Les résultats des études sur le lien entre glyphosate et santé humaine
Côté recherche, le glyphosate a fait couler beaucoup d’encre. Depuis 2015, la position du Centre international de recherche sur le cancer (Circ) fait date : le glyphosate y est classé comme probablement cancérogène pour l’homme. Cette conclusion s’appuie sur des travaux épidémiologiques qui relèvent une association entre l’exposition à ce pesticide et certains cancers, notamment les lymphomes non hodgkiniens (LNH).
Divergences entre agences
Mais le consensus scientifique n’existe pas sur ce sujet. En 2017, l’Autorité européenne de sécurité des aliments (EFSA) a, pour sa part, écarté la dangerosité cancérogène du glyphosate, après avoir passé au crible l’ensemble des données disponibles. Cette position a fait grincer des dents. L’Institut national de recherche médicale (Inserm) a, quant à lui, estimé en 2021 que le lien entre glyphosate et LNH devait être considéré comme moyennement probable. Autant d’avis divergents qui reflètent la difficulté à trancher définitivement.
Études épidémiologiques
Trois grandes enquêtes épidémiologiques se sont penchées sur les effets du glyphosate :
- Agricultural Health Study (AHS) : a examiné la santé des agriculteurs exposés régulièrement à ce pesticide.
- Étude AGRICAN : s’est intéressée aux cancers recensés chez les agriculteurs en France.
- Étude AGRICOH : a agrégé les résultats de plusieurs cohortes internationales pour croiser les données.
Les conclusions varient, mais certaines tendances émergent. Plusieurs études pointent une association entre l’exposition au glyphosate et des cancers comme les myélomes multiples ou les leucémies. Pourtant, les preuves restent fragmentaires et ne suffisent pas à établir un lien de cause à effet irréfutable.
Les implications pour la réglementation et la santé publique
Les expertises menées par les agences sanitaires influencent directement les choix politiques et les lois encadrant l’utilisation des pesticides. En France, plusieurs dispositifs visent à limiter l’exposition des populations, notamment à travers le Plan National Santé Environnement (PNSE), qui cible la réduction des pollutions environnementales. Autre levier, le Plan Ecophyto, qui fixe l’objectif de réduire de moitié l’usage des produits phytosanitaires d’ici 2025. Le Plan Chlordécone, quant à lui, concentre ses efforts sur la surveillance et la diminution de l’exposition au chlordécone dans les territoires antillais.

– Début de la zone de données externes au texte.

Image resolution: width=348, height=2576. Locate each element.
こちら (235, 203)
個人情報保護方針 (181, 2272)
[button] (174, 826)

Approches réglementaires en Europe
Au niveau européen, la Commission et les États membres jouent un rôle de premier plan dans la régulation des pesticides, glyphosate en tête. Le renouvellement de l’autorisation du glyphosate dépend d’évaluations menées par des organismes tels que l’EFSA. Mais devant la complexité des données scientifiques et le manque d’unanimité entre agences, les décisions tardent parfois à tomber. L’enjeu reste de taille : garantir la sécurité des citoyens tout en tenant compte des réalités agricoles.

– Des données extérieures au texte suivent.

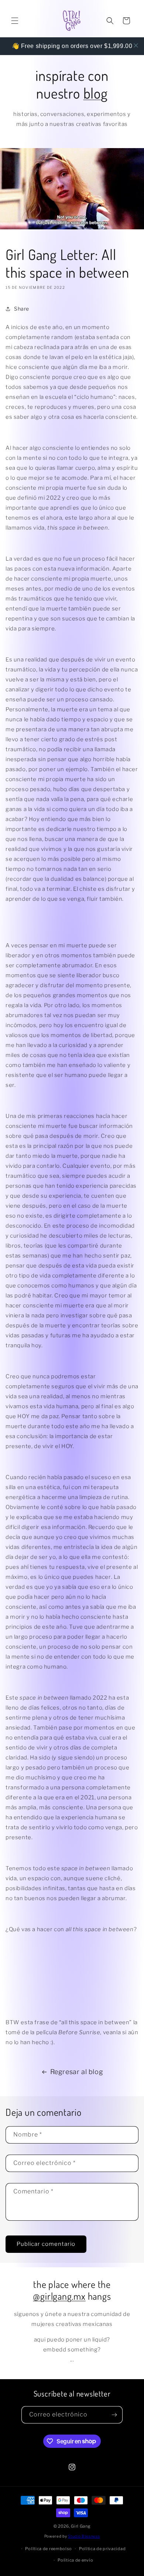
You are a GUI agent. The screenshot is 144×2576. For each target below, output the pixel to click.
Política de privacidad (102, 2548)
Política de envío (75, 2560)
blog (95, 93)
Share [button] (21, 308)
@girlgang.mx (59, 2296)
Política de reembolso (48, 2548)
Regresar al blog (76, 2072)
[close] (136, 45)
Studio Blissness (84, 2536)
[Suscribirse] (114, 2414)
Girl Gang (80, 2526)
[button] (15, 21)
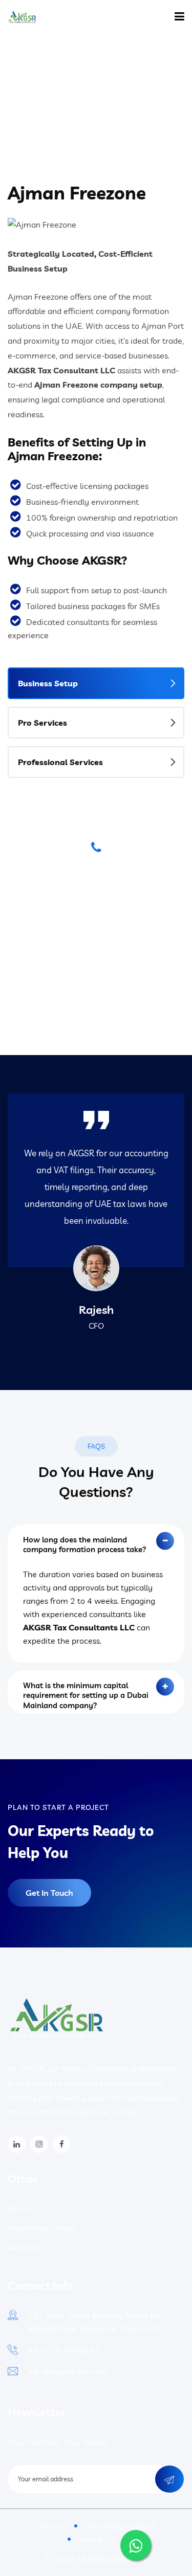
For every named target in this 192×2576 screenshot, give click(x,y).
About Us (25, 2247)
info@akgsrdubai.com (68, 2371)
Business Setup (48, 683)
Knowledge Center (42, 2228)
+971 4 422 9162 (96, 951)
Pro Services (42, 723)
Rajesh (96, 1309)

Impact sur l’agriculture et les pratiques agricoles
Les règles qui encadrent l’usage du glyphosate modifient en profondeur les pratiques des agriculteurs. Ils doivent composer avec de nouvelles exigences et, souvent, se tourner vers des alternatives. Les méthodes de culture plus respectueuses de l’environnement prennent de l’ampleur : l’agroécologie, la lutte biologique et d’autres innovations tentent d’ouvrir la voie à des solutions moins risquées pour la santé et la nature.

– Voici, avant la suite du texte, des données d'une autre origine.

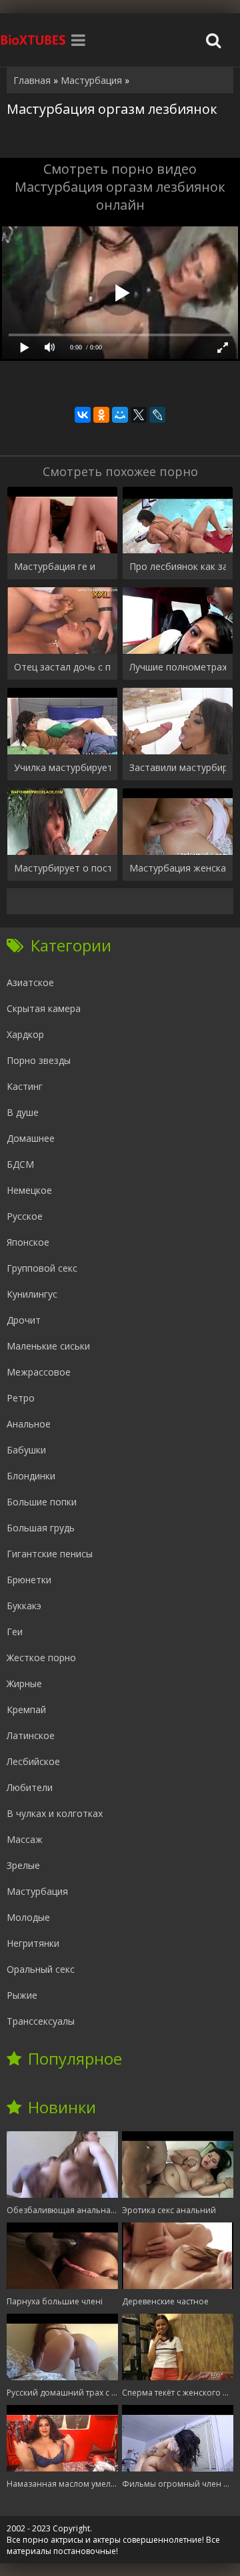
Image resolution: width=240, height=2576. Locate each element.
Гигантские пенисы (50, 1553)
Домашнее (31, 1138)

Du côté de la santé publique, l’enjeu n’est pas moindre. Moins de pesticides, cela signifie moins de risques pour les riverains, les consommateurs et les travailleurs agricoles. Pour les décideurs, il s’agit donc d’intégrer les avancées scientifiques dans leurs politiques, sans sacrifier ni la santé des citoyens, ni la viabilité du secteur agricole. L’équilibre est précaire, et la page du glyphosate n’est pas près d’être tournée.